Credete possa essere un problema di client email? Perchè faccio i test sempre da PC con outlook o webmail, ma su smartphone utilizzo altri client

[cancellato] · 26 giu 2023

bortolotti80

Se i client email sono impostati per usare lo stesso server no, ma bisogna vedere come Aruba poi smista il delivery internamente. In sistemi complessi ci possono essere catene con percorsi diversi, in HA, load balancing, ecc.

bortolotti80 · 27 giu 2023

[cancellato]
Si ho ricontrollato li ho impostati correttamente, vedrò di controllare su di un periodo più lungo, perchè ora sto inviando poche email, grazie ancora

Capisco se cosi fosse per me sarebbe ancora più difficile accorgermene ora, con poche email

-Aggiunta:
Aruba non invia i rapporti DMARC, giusto?
Vedo che praticamente li invia solo Microsoft - Google e Yahoo

[cancellato] · 27 giu 2023

bortolotti80 Aruba non invia i rapporti DMARC, giusto?

I report li invia il server di destinazione dopo aver processato le informazioni. Sono pochi al momento ad inviarli, comunque richiede risorse per processarli ed inviarli. Non ho mai visto arrivare report da Aruba.

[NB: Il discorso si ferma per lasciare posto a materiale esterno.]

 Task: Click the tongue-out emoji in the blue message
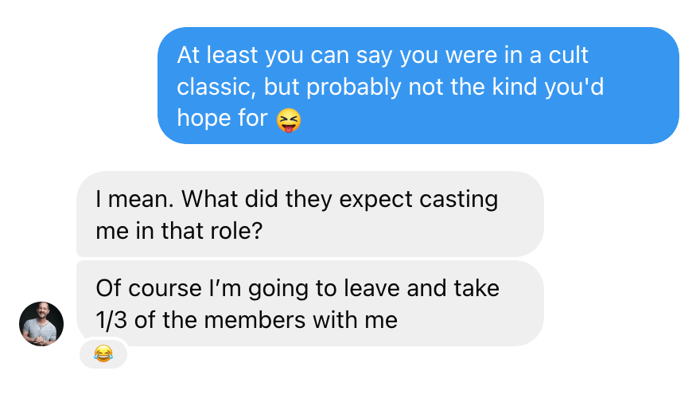(x=290, y=120)
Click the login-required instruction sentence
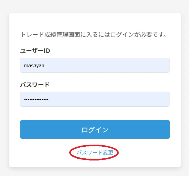Screen dimensions: 189x176 (93, 35)
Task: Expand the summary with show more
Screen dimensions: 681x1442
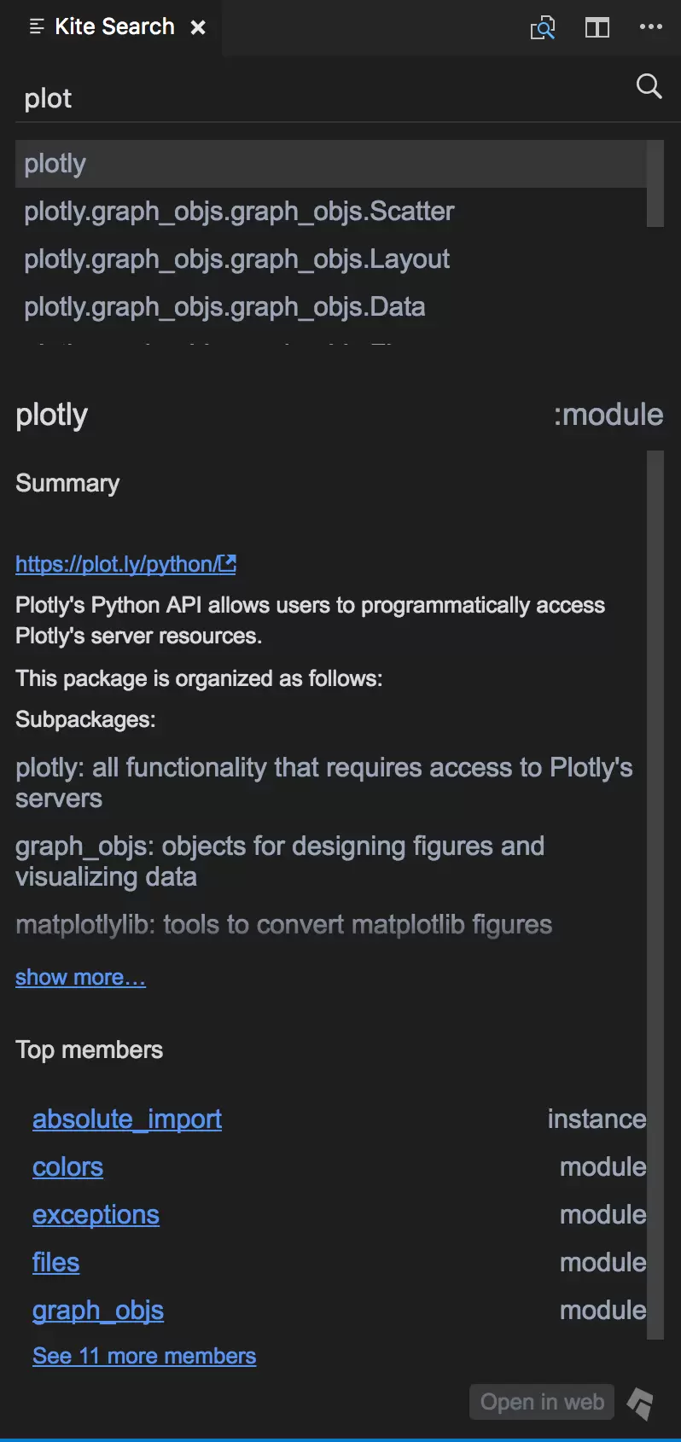Action: [x=80, y=977]

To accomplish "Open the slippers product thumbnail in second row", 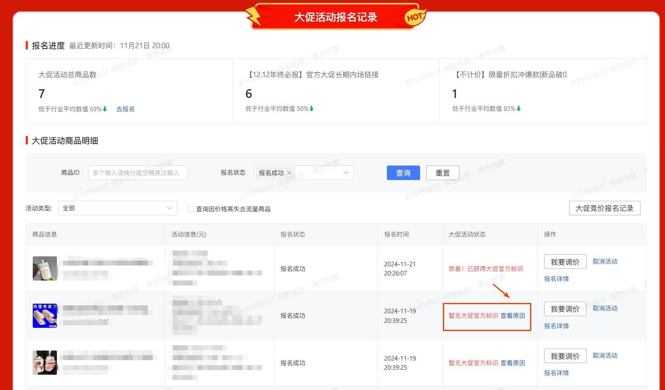I will (x=45, y=316).
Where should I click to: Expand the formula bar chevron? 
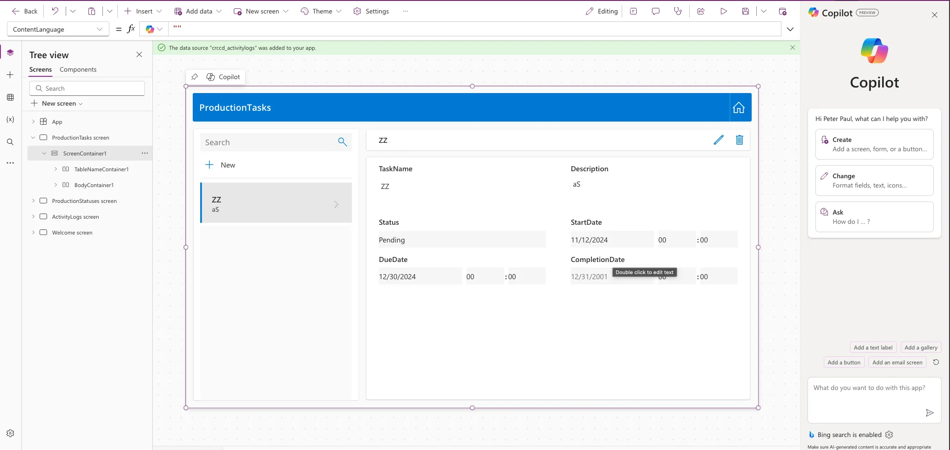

bortolotti80 · 2023-08-29T08:40:10+00:00

Da indagini sembrerebbe il problema verificarsi solo quando rispondo ad email con campi CC e/o CCN, sto provando a effettuare dei test, perchè non capita con tutte le mail con le stesse caratteristiche

CCal · 2023-08-29T09:25:55+00:00

bortolotti80 In due report tra molti di questo mese, vedo che l'email ha come campo MailFrom il server di aruba e ciò porta a far fallire SPF e mandare l'email in quarantena, mentre il campo From ha il mio dominio correttamente

Devi (o deve Aruba) configurare questo: https://en.wikipedia.org/wiki/Sender_Rewriting_Scheme

Anche se probabilmente mancano gli ip giusti nel record SPF.

E non dovresti usarlo così, ma se dmarc è configurato spesso riesce a fare override sensati di spf.

bortolotti80 · 2023-08-29T09:33:39+00:00

Cal
Farebbe fallire interamente DMARC per come funziona DKIM con aruba

Please note: Using SRS protocol fails the SPF Alignment check for your DMARC record, and it's by design. Your DMARC record can still pass with a DKIM check.

CCal · 2023-08-29T09:41:39+00:00

bortolotti80

SRS serve per inoltrare la posta che riceve il server. Quando reinvia non manda secco, ma riscrive envelope-from in modo da passare spf (usa il suo nome, non quello del mittente) e firma tutto il blocco con la sua chiave dkim (senza modificare il testo e la firma del server mittente.)